## Exercise brief
Every line below needs to be reproduced exactly.

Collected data
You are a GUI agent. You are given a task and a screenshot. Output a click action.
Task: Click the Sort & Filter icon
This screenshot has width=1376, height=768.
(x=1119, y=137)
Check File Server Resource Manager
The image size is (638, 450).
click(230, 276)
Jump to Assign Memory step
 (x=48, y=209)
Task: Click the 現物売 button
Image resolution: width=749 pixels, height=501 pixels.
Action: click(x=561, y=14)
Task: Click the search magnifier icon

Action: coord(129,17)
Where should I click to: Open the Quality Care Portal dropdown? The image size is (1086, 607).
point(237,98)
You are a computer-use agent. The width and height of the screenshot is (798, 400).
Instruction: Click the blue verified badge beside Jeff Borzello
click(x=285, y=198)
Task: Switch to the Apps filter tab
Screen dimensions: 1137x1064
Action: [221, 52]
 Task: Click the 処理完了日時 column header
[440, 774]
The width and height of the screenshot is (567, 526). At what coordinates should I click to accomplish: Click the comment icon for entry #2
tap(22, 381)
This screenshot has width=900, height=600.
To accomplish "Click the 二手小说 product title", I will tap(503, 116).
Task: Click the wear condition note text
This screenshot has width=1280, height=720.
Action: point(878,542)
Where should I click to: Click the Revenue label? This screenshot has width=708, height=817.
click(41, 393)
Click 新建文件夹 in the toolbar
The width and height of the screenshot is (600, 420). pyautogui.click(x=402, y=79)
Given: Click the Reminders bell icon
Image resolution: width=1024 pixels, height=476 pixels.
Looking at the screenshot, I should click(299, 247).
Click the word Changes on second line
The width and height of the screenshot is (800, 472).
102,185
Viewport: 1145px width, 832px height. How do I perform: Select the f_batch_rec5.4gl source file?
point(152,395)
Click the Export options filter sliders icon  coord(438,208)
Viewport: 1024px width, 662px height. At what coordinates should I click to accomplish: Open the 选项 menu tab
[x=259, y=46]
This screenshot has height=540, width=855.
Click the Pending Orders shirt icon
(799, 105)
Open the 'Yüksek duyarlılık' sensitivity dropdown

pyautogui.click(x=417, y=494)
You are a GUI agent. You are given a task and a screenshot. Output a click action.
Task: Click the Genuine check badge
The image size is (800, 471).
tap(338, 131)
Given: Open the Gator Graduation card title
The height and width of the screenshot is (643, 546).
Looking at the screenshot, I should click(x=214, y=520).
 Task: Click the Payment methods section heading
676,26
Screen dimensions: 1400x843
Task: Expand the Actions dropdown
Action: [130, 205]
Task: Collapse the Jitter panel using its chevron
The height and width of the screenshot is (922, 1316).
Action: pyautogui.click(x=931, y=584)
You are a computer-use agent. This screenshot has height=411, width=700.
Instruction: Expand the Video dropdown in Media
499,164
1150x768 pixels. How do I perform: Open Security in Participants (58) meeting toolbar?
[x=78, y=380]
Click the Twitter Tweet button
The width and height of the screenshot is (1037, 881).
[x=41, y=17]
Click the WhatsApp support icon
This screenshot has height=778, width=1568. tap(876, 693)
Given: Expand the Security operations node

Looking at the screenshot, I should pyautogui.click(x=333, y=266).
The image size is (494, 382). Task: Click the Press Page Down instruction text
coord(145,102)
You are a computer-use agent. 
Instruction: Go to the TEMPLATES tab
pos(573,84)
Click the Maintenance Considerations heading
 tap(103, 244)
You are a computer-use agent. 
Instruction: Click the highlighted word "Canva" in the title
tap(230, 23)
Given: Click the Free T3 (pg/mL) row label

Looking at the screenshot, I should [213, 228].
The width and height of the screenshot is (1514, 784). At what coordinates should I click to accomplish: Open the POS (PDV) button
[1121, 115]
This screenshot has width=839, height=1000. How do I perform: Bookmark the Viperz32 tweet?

## Task result
You are a GUI agent. You are given a task and a screenshot. Output a click action.
Task: Click the Sort & Filter icon
This screenshot has width=1376, height=768.
(x=1119, y=137)
Check File Server Resource Manager
The image size is (638, 450).
click(230, 276)
Jump to Assign Memory step
 (x=48, y=209)
Task: Click the 現物売 button
Image resolution: width=749 pixels, height=501 pixels.
Action: click(x=561, y=14)
Task: Click the search magnifier icon

Action: coord(129,17)
Where should I click to: Open the Quality Care Portal dropdown? The image size is (1086, 607).
point(237,98)
You are a computer-use agent. The width and height of the screenshot is (798, 400).
Instruction: Click the blue verified badge beside Jeff Borzello
click(x=285, y=198)
Task: Switch to the Apps filter tab
Screen dimensions: 1137x1064
Action: [221, 52]
 Task: Click the 処理完了日時 column header
[440, 774]
The width and height of the screenshot is (567, 526). At what coordinates should I click to accomplish: Click the comment icon for entry #2
tap(22, 381)
This screenshot has width=900, height=600.
To accomplish "Click the 二手小说 product title", I will tap(503, 116).
Task: Click the wear condition note text
This screenshot has width=1280, height=720.
Action: point(878,542)
Where should I click to: Click the Revenue label? This screenshot has width=708, height=817.
click(41, 393)
Click 新建文件夹 in the toolbar
The width and height of the screenshot is (600, 420). pyautogui.click(x=402, y=79)
Given: Click the Reminders bell icon
Image resolution: width=1024 pixels, height=476 pixels.
Looking at the screenshot, I should click(299, 247).
Click the word Changes on second line
The width and height of the screenshot is (800, 472).
102,185
Viewport: 1145px width, 832px height. How do I perform: Select the f_batch_rec5.4gl source file?
point(152,395)
Click the Export options filter sliders icon  coord(438,208)
Viewport: 1024px width, 662px height. At what coordinates should I click to accomplish: Open the 选项 menu tab
[x=259, y=46]
This screenshot has height=540, width=855.
Click the Pending Orders shirt icon
(799, 105)
Open the 'Yüksek duyarlılık' sensitivity dropdown

pyautogui.click(x=417, y=494)
You are a GUI agent. You are given a task and a screenshot. Output a click action.
Task: Click the Genuine check badge
The image size is (800, 471).
tap(338, 131)
Given: Open the Gator Graduation card title
The height and width of the screenshot is (643, 546).
Looking at the screenshot, I should click(x=214, y=520).
 Task: Click the Payment methods section heading
676,26
Screen dimensions: 1400x843
Task: Expand the Actions dropdown
Action: [130, 205]
Task: Collapse the Jitter panel using its chevron
The height and width of the screenshot is (922, 1316).
Action: pyautogui.click(x=931, y=584)
You are a computer-use agent. This screenshot has height=411, width=700.
Instruction: Expand the Video dropdown in Media
499,164
1150x768 pixels. How do I perform: Open Security in Participants (58) meeting toolbar?
[x=78, y=380]
Click the Twitter Tweet button
The width and height of the screenshot is (1037, 881).
[x=41, y=17]
Click the WhatsApp support icon
This screenshot has height=778, width=1568. tap(876, 693)
Given: Expand the Security operations node

Looking at the screenshot, I should pyautogui.click(x=333, y=266).
The image size is (494, 382). Task: Click the Press Page Down instruction text
coord(145,102)
You are a computer-use agent. 
Instruction: Go to the TEMPLATES tab
pos(573,84)
Click the Maintenance Considerations heading
 tap(103, 244)
You are a computer-use agent. 
Instruction: Click the highlighted word "Canva" in the title
tap(230, 23)
Given: Click the Free T3 (pg/mL) row label

Looking at the screenshot, I should [213, 228].
The width and height of the screenshot is (1514, 784). At what coordinates should I click to accomplish: Open the POS (PDV) button
[1121, 115]
This screenshot has width=839, height=1000. How do I perform: Bookmark the Viperz32 tweet?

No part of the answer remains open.